O Freshman, cease your grinding toil
     And come with me tonight.
Why burn the costly midnight oil
     When stars are far more bright?
For college days too soon must end
     And Time shall sunder friend from friend.

Won't you come along?  Won't you come along?
     Just two good friends together?

 

There were more than 300 men in the freshman class.

Friday, September 17, 1965, 8:30 am

Everything so far is going well and very predictably, except one affair last night that wasn't on the published orientation program.  Following a section meeting at 9:00 — we have 22 freshmen in our Third-Center Burton section, and we met with the Junior Counselors, Bart and Sam — all the freshmen men were directed to go to the main lobby of Wilder Hall.

A megaphone, of course, is a million phones.  Or a trillion microphones.

When we arrived, none of us was quite sure what was happening.  On the landing of the grand staircase was the Senior Resident from our dorm, Russ Hurd.  He looks a little wild anyway, with long black hair, dark-rimmed glasses, and a sweatshirt — but no beard — and he, shouting into a paper megaphone, was surrounded on all sides by freshmen.  "This is mob rule!" he cried.  "Let's hear it from Second-East Barrows!"  And a cheer went up from that section.  "Now let's hear it from First-Center Burton!"

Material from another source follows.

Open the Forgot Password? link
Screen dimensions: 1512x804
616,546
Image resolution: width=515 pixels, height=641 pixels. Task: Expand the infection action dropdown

Before long we had been split up into four parts.  On cue, the respective parts would yell out, "Jur!"  "Smay!"  "Voy!"  "Amah!"  Only we usually did it in the opposite order, and then it made a little sense.

Following this, the JC's showed us how "gummage," which purported to be an old and sacred Oberlin traditional game, is played.

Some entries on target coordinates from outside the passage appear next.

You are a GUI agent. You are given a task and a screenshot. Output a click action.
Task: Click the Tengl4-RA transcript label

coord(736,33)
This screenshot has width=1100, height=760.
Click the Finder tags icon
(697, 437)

Some of the students actually were voice majors in Oberlin's Conservatory of Music.

Russ tried to get us to call each other "men" and "women," the way it's done in college, but that seemed strange to this 18-year-old.  I persisted in referring to my classmates as "boys" and "girls."

The first song quoted, "Down the Street," is titled "A Song of Victory" and was written by John Prindle Scott.  A member of the Class of 1965 later told me that he and his friends used to sing a very short version of this song, ending with the word "tramp."

Scott also wrote "Won't You Come Along," the verses of which appear in a yellow box to begin each year of this thread.  For yet another song by Scott, click here.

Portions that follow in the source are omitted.